Provided material section start
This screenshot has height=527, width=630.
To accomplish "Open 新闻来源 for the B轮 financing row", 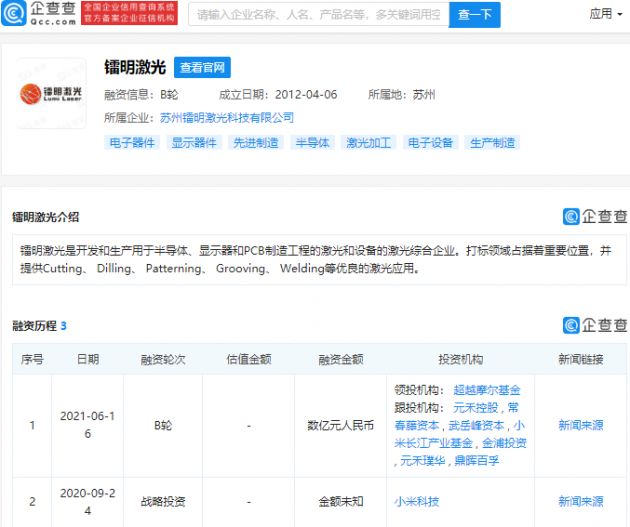I will pos(580,425).
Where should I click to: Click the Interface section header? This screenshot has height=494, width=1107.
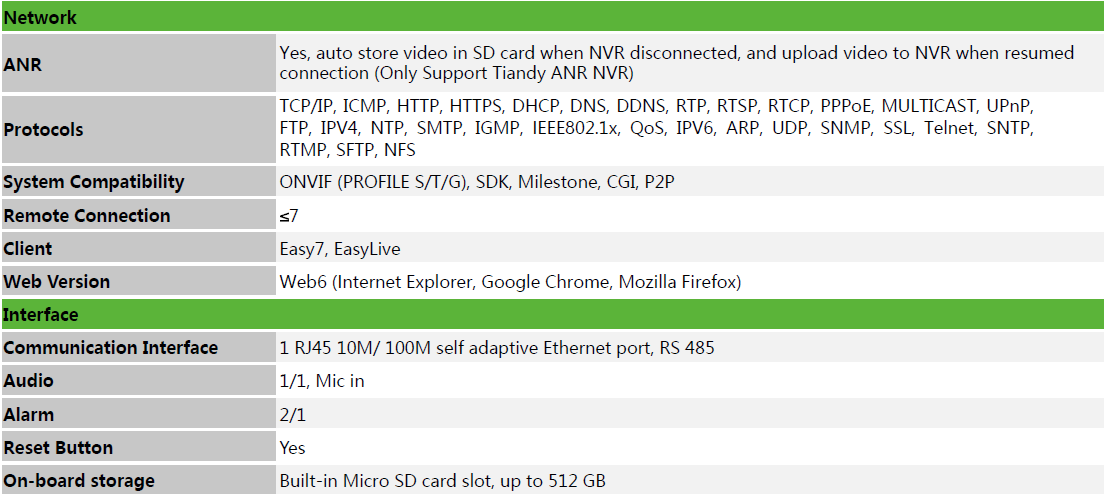tap(553, 314)
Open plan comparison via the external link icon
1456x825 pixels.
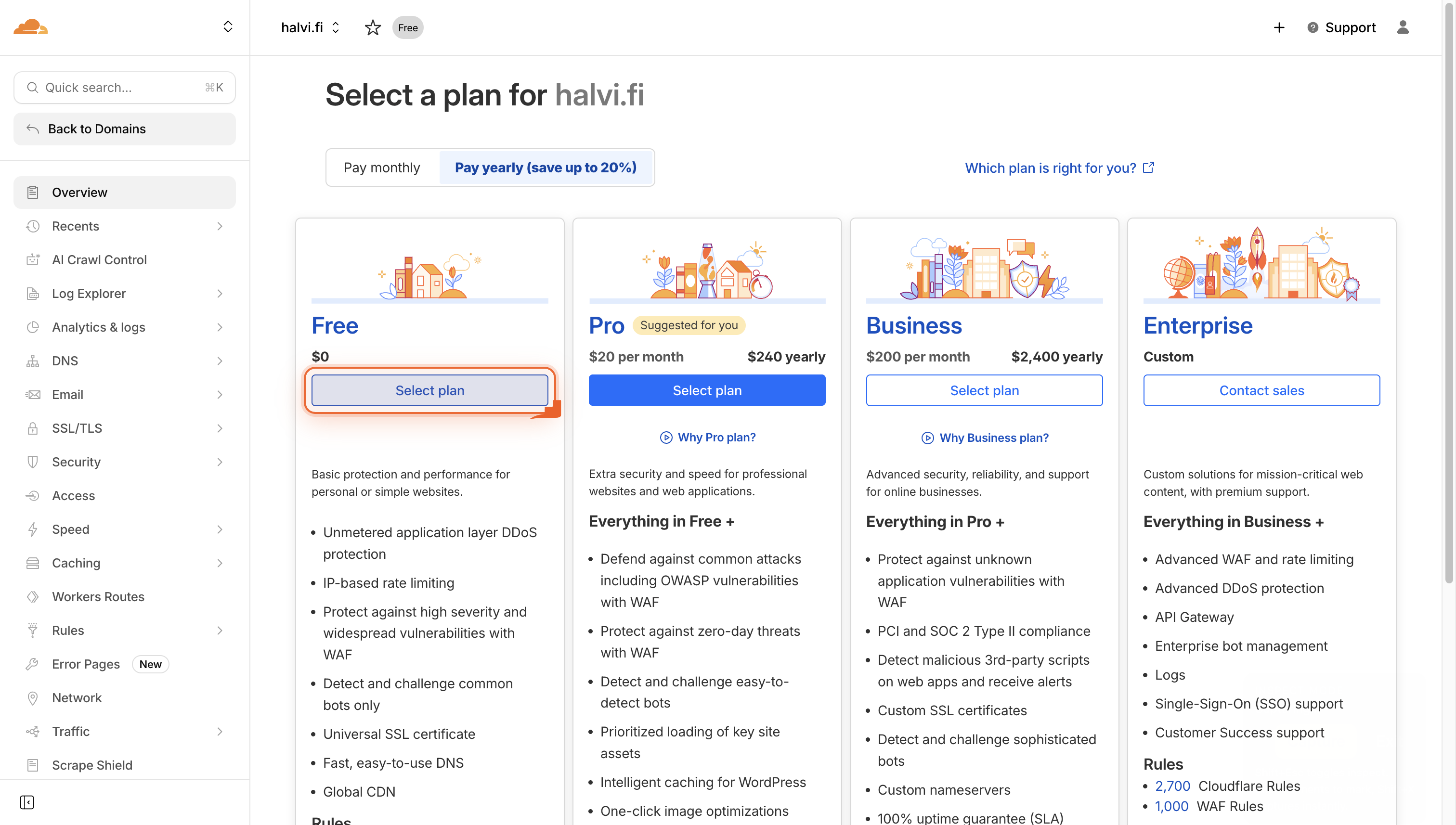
Provided material section end
• _Task to complete_
Pictures are to be left out; the answer must otherwise be exactly the lines from the one with "Open plan comparison" through the final line of the entries above, both included.

• _Result_
Open plan comparison via the external link icon
1456x825 pixels.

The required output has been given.